8 декабря, пятница. Перечел третью, после правки Бори Тихоненко, главу. Боюсь, что это все же очень неплохо, хотя вижу и недостаток: я опять пишу свою жизнь, вернее жизнь литературы. Меня ведь ничего больше не интересует. Но уже витают мысли, где все это печатать, целиком или частями? Не воспользоваться ли мне предложением Юры Полякова дать кусок в Литгазете? Если уж вспомнил Тихоненко, то — в связи с близким соседством и тем, что «Дневники» Игоря Дедкова сейчас на моем столе — порадую и его, постоянного первого читателя моих дневников.

«На премьеру спектакля «Гибкая пластинка» по повести С.Есина (постановщик В.А.Симакин) приезжали Ю.Апенченко, В.Клименко, Б.Тихоненко. И, конечно, С.Есин. После премьеры сидели у нас часов до четырех Юра Апенченко, Володя Клименко, которого не видел с 57-го, и наш актер Эмиль Очаговия с женой. Днем следующего дня, т. е. в воскресеье, заехали к нам уже втроем: Юра, Володя и Сергей. Борис Тихоненко так и не появился: уже в театре был пьян. Не столь разговоры были интересны, сколь любопытно было взглянуть друг на друга. Отяжелели мы все и огрубели, вероятно, тоже — в сравнении со студенческой нашей молодостью, но превращение Юриного лица разительно: исчезли следы тонкости, «трепетности»…»

В четыре, как всегда, провел семинар: иркутянин В.Рудаков — две главы из его повести «Институт». Но не тот институт, о котором пишу я. Это перестройка и оборонное НИИ, которое закрывают. Без малейшей претензии, точно, глубоко, душевно. Но пока только две главы.
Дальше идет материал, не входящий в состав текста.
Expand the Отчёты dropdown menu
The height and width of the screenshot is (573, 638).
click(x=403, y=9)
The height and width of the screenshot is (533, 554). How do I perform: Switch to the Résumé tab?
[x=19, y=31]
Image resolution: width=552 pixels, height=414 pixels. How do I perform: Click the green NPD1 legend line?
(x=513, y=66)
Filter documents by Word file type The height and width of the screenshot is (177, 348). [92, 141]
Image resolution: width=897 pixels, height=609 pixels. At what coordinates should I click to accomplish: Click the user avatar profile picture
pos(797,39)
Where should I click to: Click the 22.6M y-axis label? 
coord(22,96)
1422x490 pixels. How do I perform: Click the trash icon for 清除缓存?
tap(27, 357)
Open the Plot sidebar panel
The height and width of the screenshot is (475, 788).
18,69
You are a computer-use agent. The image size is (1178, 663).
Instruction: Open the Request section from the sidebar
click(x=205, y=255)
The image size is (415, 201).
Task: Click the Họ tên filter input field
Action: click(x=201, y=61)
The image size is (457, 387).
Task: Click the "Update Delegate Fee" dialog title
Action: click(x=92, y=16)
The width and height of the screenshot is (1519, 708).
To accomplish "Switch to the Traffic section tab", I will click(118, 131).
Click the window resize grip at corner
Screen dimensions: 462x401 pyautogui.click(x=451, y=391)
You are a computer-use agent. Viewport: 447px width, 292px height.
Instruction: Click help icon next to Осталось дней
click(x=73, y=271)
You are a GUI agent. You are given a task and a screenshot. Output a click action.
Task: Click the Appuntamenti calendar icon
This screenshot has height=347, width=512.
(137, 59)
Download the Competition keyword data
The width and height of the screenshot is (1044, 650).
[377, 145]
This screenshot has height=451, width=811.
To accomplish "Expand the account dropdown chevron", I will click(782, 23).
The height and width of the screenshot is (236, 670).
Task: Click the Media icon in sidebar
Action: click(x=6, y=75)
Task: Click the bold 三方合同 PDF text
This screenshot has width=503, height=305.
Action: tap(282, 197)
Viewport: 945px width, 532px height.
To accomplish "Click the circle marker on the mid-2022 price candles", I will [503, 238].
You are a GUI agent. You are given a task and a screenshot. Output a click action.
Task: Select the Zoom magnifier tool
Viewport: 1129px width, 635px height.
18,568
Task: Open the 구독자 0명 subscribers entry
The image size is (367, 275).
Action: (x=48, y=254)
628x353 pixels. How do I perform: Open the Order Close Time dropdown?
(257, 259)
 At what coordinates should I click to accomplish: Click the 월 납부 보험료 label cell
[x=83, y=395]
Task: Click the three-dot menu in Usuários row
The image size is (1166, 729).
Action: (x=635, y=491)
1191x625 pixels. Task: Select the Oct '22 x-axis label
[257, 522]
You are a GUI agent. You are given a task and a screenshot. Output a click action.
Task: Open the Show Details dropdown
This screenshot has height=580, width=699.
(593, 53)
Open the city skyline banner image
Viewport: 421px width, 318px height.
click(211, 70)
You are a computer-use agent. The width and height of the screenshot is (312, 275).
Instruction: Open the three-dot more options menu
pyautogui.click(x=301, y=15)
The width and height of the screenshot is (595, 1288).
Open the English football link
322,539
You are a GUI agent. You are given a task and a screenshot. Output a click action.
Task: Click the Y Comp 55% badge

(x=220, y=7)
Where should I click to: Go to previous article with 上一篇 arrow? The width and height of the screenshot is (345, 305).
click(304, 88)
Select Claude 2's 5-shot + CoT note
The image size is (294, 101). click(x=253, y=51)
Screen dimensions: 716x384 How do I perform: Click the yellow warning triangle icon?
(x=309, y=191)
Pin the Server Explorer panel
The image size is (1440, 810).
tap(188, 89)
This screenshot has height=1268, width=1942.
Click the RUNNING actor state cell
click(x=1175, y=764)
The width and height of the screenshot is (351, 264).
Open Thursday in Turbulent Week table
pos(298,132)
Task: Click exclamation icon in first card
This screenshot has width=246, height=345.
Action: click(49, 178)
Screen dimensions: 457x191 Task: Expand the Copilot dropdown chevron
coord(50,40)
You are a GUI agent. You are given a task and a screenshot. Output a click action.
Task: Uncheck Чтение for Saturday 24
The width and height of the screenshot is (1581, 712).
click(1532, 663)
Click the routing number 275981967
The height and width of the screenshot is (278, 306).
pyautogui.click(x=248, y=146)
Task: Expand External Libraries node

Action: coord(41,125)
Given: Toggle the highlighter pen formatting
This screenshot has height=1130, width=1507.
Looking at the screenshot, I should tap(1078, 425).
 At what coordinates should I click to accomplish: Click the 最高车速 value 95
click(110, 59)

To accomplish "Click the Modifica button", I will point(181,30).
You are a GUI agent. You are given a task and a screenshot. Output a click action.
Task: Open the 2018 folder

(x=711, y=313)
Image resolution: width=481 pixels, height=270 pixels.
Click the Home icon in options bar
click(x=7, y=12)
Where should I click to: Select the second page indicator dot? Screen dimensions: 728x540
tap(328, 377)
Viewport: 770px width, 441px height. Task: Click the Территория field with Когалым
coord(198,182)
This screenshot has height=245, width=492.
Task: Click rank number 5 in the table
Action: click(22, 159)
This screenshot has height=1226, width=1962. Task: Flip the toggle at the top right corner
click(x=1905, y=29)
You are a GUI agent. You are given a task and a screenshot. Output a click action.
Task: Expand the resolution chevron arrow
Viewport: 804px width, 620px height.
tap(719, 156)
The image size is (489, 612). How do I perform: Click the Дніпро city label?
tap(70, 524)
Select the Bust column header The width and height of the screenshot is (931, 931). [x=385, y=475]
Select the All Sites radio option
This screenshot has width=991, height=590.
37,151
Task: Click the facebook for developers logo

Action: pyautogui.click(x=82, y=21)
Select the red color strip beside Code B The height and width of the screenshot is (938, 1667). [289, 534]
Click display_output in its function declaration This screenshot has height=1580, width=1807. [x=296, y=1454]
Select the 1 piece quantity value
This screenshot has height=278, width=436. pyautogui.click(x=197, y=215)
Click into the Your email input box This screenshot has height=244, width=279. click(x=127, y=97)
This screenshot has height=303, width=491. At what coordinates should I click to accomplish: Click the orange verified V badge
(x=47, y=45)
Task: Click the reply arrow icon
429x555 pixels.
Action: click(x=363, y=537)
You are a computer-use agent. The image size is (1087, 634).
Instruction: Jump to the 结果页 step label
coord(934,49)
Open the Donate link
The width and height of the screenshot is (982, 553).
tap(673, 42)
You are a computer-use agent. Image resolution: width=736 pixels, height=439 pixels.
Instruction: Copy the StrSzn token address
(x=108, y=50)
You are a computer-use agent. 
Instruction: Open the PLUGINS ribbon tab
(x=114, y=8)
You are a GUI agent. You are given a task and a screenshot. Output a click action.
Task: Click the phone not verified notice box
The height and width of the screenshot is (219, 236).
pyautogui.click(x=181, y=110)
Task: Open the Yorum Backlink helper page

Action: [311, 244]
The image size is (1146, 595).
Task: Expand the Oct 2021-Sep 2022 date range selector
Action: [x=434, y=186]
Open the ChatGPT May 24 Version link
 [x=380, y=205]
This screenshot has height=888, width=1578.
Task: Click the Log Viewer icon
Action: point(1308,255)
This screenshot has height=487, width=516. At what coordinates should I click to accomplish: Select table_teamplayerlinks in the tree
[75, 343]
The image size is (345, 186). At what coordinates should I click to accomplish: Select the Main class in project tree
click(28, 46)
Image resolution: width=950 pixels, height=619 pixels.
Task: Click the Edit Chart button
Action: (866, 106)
Как я и предполагал, семинар оказался короткий, все было ясно; посидели с ребятами, отметили ошибки и хорошие места, и я быстро на метро отправился на Лубянку в «Библио-Глобус» на презентацию книжной серии «Новая библиотека русской классики — обязательный экземпляр». Поехал-то я туда, потому что вроде надо было как председателю книголюбов, скорее из чувства долга и обязательств перед Людой Шустровой, но оказалось, что это и интересно, и, по сути, что-то новое.

Здесь надо бы разместить большой комментарий о том, как постепенно мы возвращаемся к строму. Вернее, начинаем понимать, что это старое есть проверенный и выбранный, как единственный и оптимальный, путь к результату. И, несмотря на то, что в глазах власти он заклеймен «коммунистическим» происхождением по нему необходимо идти. Но идти так, как шла советская власть, заботясь обо всех и заставляя общество в известной мере жить в аскетизме, чем, может быть, и рождались взлеты духовности, — так идти мы не можем: средства уже давно отданы тем, кто пришел на смену власти. А пришли жадные, чванливые, не желающие делиться. Но, тем не менее, и они сами, и государство понимают: происходит что-то, что может сорвать все их планы. Чего и правительство, и бизнес взялись за книгу и чтение? Бизнес — потому что понял, лишившись читателя (а он его лишается, несмотря на малоформатные тиражи), он потеряет свои деньги. Для государства же — с потерей читающего и живущего хоть какой-то духовной жизнью общества возникли проблемы воспитания следующей генерации граждан, роста преступности, деградации социальной жизни. Любое государство, любые чиновники хотят управлять породистыми баранами, дающими высокосортную шерсть при стрижке. Нужны квалифицированные рабочие, нужны сильные и грамотные солдаты.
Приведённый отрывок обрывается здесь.